The world is full of strange and unusual things, from things like lantern fish, to aardvarks, to pelicans and to yet unknown creatures that may only be described as bearing a striking resemblance to Ann Coulter in the morning. However, none of these things are as strange as the idea of gender that the average person seems to possess.
Before going further I should say that I am a person who looks for and seeks out change in the world. According to my parents, my youth leads me to believe that we as a people can fix everything. I like to think that my parents’ age makes them think we can’t fix everything and that if they were only a bit younger, they’d realize we can. With all that given, take the rest of this column as an attack on society. Not just the right wing or the left wing, but the whole thing. A nice, brutal attack on the way society deals with gender because of our reliance on what has been termed the discontinuous mind and the poison it creates.
So, what is the discontinuous mind? It is a state of mind in which we convince ourselves that item x is fundamentally different from item y solely due to minute difference z. For example: Cheerios are fundamentally different than Toasty O’s because they are packaged in a bag within a box rather than just a bag. When used the way it is today, the discontinuous mind destroys much of our ability to understand ourselves and others as we truly are.
Gender, as I see it, is completely divorced from a person’s sex and is an arbitrary mold we create and push people to fit every day based on one, often tiny, difference: the content and cut of their underwear. When phrased this way, I hope it seems silly to draw a hard distinction between men and women in any sense other than the physical and chemical, and even in those cases we tend to generalize.
I am in no way trying to say that women and men are exactly the same and that culture shapes and creates all differences between them. We know entirely too much about biology for this to be true. However, I will go out on a limb and say that where one difference is seen, twenty similarities are ignored due to our reliance on the discontinuous mind.

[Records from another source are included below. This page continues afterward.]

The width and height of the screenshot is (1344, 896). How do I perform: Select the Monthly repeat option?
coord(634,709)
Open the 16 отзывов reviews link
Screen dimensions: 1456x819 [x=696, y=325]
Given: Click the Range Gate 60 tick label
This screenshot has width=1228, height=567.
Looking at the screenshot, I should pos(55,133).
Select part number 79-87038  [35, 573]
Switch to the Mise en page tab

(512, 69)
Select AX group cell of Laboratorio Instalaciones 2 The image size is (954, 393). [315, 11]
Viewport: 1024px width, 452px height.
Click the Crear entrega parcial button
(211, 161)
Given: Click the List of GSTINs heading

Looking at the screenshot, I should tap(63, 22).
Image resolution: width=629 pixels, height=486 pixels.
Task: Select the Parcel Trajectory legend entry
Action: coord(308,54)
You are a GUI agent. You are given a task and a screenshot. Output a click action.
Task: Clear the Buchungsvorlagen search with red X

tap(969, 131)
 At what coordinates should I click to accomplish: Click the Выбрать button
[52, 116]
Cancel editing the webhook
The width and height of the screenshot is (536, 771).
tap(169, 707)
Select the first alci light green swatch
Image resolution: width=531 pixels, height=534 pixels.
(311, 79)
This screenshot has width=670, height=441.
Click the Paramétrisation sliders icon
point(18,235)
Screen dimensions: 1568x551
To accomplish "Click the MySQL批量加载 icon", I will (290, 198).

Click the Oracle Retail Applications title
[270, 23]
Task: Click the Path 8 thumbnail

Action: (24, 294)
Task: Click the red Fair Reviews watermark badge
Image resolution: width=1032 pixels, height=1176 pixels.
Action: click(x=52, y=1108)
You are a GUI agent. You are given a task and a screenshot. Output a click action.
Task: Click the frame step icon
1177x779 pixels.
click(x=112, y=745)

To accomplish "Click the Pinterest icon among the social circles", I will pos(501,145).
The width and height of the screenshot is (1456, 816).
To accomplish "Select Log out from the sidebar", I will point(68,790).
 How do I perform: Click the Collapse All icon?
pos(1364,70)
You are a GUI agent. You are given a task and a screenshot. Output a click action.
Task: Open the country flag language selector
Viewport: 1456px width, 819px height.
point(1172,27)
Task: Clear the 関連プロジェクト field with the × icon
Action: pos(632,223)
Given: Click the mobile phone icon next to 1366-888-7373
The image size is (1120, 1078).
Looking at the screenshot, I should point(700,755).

Gender, much like politics, is a spectrum. Many people understand the great limitations of the left or right categorization of political beliefs. In this same manner, every person ought to understand the even greater limitations of the male and female gender categorization.
If I can get away with applying something of anthropological interest, Ruth Benedict, an American anthropologist who wrote on cultural relativism, argued that through observation of other cultures it was clear “the vast majority of individuals in any group are shaped to the fashion of that culture.” When I talk about gender I am saying nothing more than that. We have decided as a culture to value certain types of behavior from men and women and have pushed these to extremes-extremes that I believe do more harm to the relationships between individuals than they do “good” in “normalizing.”
I think you might understand now why I say that seeing a baby boy’s room painted blue and decked out with airplanes and baseballs, or a baby girl’s room painted pink with princesses and ballerinas, makes me want to vomit. A baby boy is not a baseball player any more than he is a ballerina; a baby girl is no more a princess than she is a fighter pilot. The idea of a baby requiring walls decorated with particular activities and in a particular color based on their gender is absolutely nuts. When we realize this, we have to admit that what we are doing when we decorate and treat children in this gender-centric manner is simply “shaping and fashioning” a doughy little thing to fit our society’s made-up cookie cutter ideas of gender.
The sooner we realize that our conceptions of gender are made-up and only cause us to draw differences where there are none, the sooner we can move forward. I refuse to believe that the image society creates of gender is at all accurate. Women are not over-emotional relationship nuts full of mystery and a lust for all things chocolate, and men are not couch-riding, beer-drinking, nacho-eating idiots. If you happen to be male and have a lust for chocolate, or happen to be female and love beer and nachos, take heart in the fact that this is simply due to the extreme tastiness of these foods, and that the idea of gender influencing any substantial difference between people is ridiculous.
People are people, and yes, there is a definite genetic and biological difference between men and women that can lead to different ways of thinking and interests, but this is not always the case. More often than not, society plays a huge part and the rest is made up.
The sooner we realize this, the sooner we can move forward into a society where men and women can understand and appreciate each other as people first and not get hung up on silly made-up notions of behavior and expected positions in society. The opportunity, salary and understanding gap that exists between men and women is simply a product of the discontinuous mind, and while the discontinuous mind helped us in the past, it now holds us back.